- [Problem requirements]:
Return, from the lines below, each one that includes the word "will".

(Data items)
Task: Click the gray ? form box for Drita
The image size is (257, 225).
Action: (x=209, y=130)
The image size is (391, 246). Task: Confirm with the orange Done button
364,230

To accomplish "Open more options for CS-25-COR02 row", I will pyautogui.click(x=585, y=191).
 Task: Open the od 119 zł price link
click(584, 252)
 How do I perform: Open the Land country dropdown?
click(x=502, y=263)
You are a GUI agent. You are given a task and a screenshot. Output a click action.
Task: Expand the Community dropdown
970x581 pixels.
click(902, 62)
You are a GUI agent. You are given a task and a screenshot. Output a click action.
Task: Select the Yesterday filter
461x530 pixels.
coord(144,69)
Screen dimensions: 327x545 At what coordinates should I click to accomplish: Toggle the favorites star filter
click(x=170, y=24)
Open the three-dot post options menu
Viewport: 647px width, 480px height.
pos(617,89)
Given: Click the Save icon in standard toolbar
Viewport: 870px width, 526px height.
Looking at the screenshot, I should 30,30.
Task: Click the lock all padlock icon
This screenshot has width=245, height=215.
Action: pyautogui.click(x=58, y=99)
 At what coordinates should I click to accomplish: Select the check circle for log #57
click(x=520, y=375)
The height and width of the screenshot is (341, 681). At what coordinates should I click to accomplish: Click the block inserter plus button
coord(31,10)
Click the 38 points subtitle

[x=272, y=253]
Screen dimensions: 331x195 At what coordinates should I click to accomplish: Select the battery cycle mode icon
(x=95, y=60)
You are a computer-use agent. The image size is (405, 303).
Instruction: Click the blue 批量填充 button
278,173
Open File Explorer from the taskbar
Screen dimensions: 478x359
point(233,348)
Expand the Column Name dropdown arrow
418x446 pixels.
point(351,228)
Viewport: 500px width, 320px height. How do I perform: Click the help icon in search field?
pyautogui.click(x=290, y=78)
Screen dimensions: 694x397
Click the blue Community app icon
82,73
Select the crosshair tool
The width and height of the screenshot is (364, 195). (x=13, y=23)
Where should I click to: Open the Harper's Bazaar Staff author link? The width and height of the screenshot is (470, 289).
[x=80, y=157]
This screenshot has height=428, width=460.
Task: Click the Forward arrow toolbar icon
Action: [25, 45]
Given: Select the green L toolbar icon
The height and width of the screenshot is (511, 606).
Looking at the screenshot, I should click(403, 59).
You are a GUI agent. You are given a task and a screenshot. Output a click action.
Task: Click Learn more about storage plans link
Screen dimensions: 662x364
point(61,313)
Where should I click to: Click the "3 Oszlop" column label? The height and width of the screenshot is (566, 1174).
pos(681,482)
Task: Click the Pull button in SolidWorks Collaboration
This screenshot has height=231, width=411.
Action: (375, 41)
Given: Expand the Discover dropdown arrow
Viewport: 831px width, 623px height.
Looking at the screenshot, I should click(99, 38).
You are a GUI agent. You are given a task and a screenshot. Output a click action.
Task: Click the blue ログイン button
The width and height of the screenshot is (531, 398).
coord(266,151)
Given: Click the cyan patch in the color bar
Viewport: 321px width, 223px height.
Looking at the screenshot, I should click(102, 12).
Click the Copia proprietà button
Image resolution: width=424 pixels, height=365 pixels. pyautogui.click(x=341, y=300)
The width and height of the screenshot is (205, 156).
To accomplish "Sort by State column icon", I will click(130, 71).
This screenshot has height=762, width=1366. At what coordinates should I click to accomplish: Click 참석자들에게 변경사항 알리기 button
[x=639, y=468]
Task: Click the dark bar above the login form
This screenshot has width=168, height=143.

- [Response to this task]:
To accomplish "Open more options for CS-25-COR02 row", I will pyautogui.click(x=585, y=191).
To accomplish "Sort by State column icon", I will click(130, 71).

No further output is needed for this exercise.